Machine learning-based prediction of diagnostic markers for Graves' orbitopathy.

PURPOSE

The pathogenesis of Graves' orbitopathy/thyroid-associated orbitopathy (TAO) is still unclear, and abnormal DNA methylation in TAO has been reported. Thus, selecting and exploring TAO biomarkers associated with DNA methylation may provide a reference for new therapeutic targets.

METHODS

The TAO-associated expression data and methylation data were downloaded from The Gene Expression Omnibus database. Firstly, weighted gene co-expression network analysis was used to obtain the TAO-related genes, which were intersected with differentially methylated genes (DMGs), and differentially expressed genes between TAO samples and normal samples to obtain TAO-associated DMGs (TA-DMGs). Thereafter, the functions of the TA-DMGs were analyzed, and diagnostic markers were screened by least absolute shrinkage and selection operator (Lasso) regression analysis and support vector machine (SVM) analysis. The expression levels and diagnostic values of the diagnostic markers were also analyzed. Furthermore, single gene pathway enrichment analysis was performed for each diagnostic marker separately using gene set enrichment analysis (GSEA) software. Next, we also performed immune infiltration analysis for each sample in the GSE58331 dataset using the single-sample GSEA algorithm, and the correlation between diagnostic markers and differential immune cells was explored. Lastly, the expressions of diagnostic markers were explored by quantitative real-time polymerase chain reaction (qRT-PCR).

RESULTS

A total of 125 TA-DMGs were obtained. The enrichment analysis results indicated that these TA-DMGs were mainly involved in immune-related pathways, such as Th1 and Th2 cell differentiation and the regulation of innate immune response. Moreover, two diagnostic markers, including S100A11 and NKD2, were obtained by Lasso regression analysis and SVM analysis.

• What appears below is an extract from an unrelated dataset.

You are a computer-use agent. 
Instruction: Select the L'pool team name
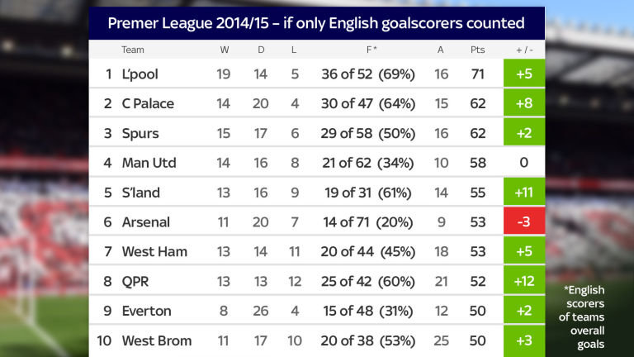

Single gene pathway enrichment analysis showed that S100A11 was involved in protein polyufmylation, pancreatic-mediated proteolysis, and NKD2 was involved in innate immune response in mucosa, Wnt signaling pathway, etc. Meanwhile, immune cell infiltration analysis screened 12 immune cells, including CD56 dim natural killer cells and Neutrophil cells that significantly differed between TAO and normal samples, with the strongest positive correlation between NKD2 and CD56 dim natural killer cells. Finally, the qRT-PCR illustrated the expressions of NKD2 and S100A11 between normal and TAO.

CONCLUSION

NKD2 and S100A11 were screened as biomarkers of TAO and might be regulated by DNA methylation in TAO, providing a new reference for the diagnosis and treatment of TAO patients.